[start Passage given]

Pumped Storage Hydroelectricity

A Brief Introduction

I have had a soft spot for storing electricity by pumping water uphill ever since I first read Sir David J.C. Mackay’s wonderful book - “Sustainable Energy - Without the Hot Air”. Mackay went through the maths behind the four UK pumped hydro facilities and also looked at potential sites to increase capacity in the UK.

The following post is an introduction to pumped storage hydroelectricity (PSH) and I must stress that most of it isn’t my work - credit goes to Demitri Moros, a good friend and and a far more intelligent man than myself!

I hope to follow up with some of my own analysis on the economics of the UK’s existing PSH schemes, derived from Companies House.

I am trying to analyse energy in the UK to help improve policy. My writing reflects my personal views. None of the content should be construed as investment advice. I have done my best to ensure that the content below is accurate – but I am human and will make mistakes – if you spot any, please let me know and I shall update as appropriate.

Introduction:

PSH is a type of long duration electricity storage (LDES) that uses two reservoirs at different heights to alternately store and generate electricity from water, illustrated in the diagram below.

[end Passage given]
[start Supplied material]

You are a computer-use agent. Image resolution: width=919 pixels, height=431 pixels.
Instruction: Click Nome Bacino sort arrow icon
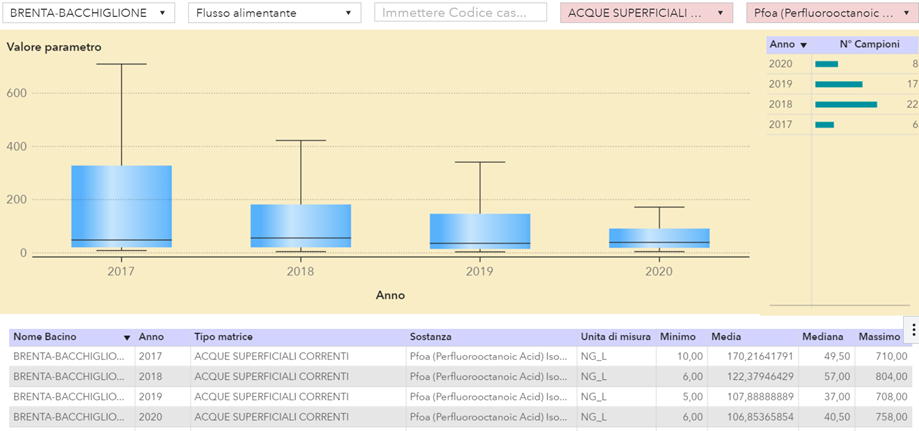127,338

[end Supplied material]

_To-do list:_
a. Answer these about the pumped storage passage, one per line:
(i) Which book first got the writer interested in storing electricity by pumping water uphill?
(ii) Whom does the writer credit for most of the post?
(iii) From what source does the writer plan to derive the analysis of the economics of the UK's existing schemes?
b. Please carry on the pumped storage hydroelectricity post from its last sentence.

_Expected responses:_
a.
(i) "Sustainable Energy - Without the Hot Air" by Sir David J.C. Mackay
(ii) Demitri Moros
(iii) Companies House

b.
In periods of low wholesale electricity prices, water is pumped through tunnels from a lower reservoir to a higher one, where it is stored as gravitational potential energy. In periods of high electricity demand, water is released from the upper reservoir, through a generator to the lower reservoir, producing electricity.

An illustration of a PSH plant - from the British Hydropower Association

If there was a ‘Top Trumps’ version of PSH, then there are two key metrics that matter - the max power output (measured in MW or GW) and the amount of energy that can be stored, measured in GWh.

The stats for the four existing UK pumped hydro storage facilities are shown below - I caution that there is variation between sources on these figures, so I have tried to find the most commonly cited numbers.

To give some context, UK electricity consumption was about 319 TWh in 2024, which equates to average power demand of about 36.4 GW.¹ Thus the hydro storage facilities can deliver about 8% of the UK’s average power requirement and around 40 minutes of electricity storage. Intuitively this suggests our current PSH capacity is likely to be very useful for dealing with big intraday variations in power demand, but less helpful for any kind of long term shortfall. In Mackay’s language, PSH is great at dealing with slew (rapid changes in electricity supply or demand) but less helpful in dealing with lulls (a sustained period of lower renewable output)

It is encouraging that there is the potential for a lot more PSH in the UK. A November 2025 brochure from the British Hydropower Association summarises 14 projects with nearly 11 GW of potential power output and around 230 GWh of storage.

Some large individual projects have passed on to the project assessment stage of OFGEM’s cap and floor regime for long duration electricity storage - the five PSH projects include Coire Glas (c. 1.45 GW and 30 GWh) and Earba (c. 1.8 GW and 40 GWh)

How does it work?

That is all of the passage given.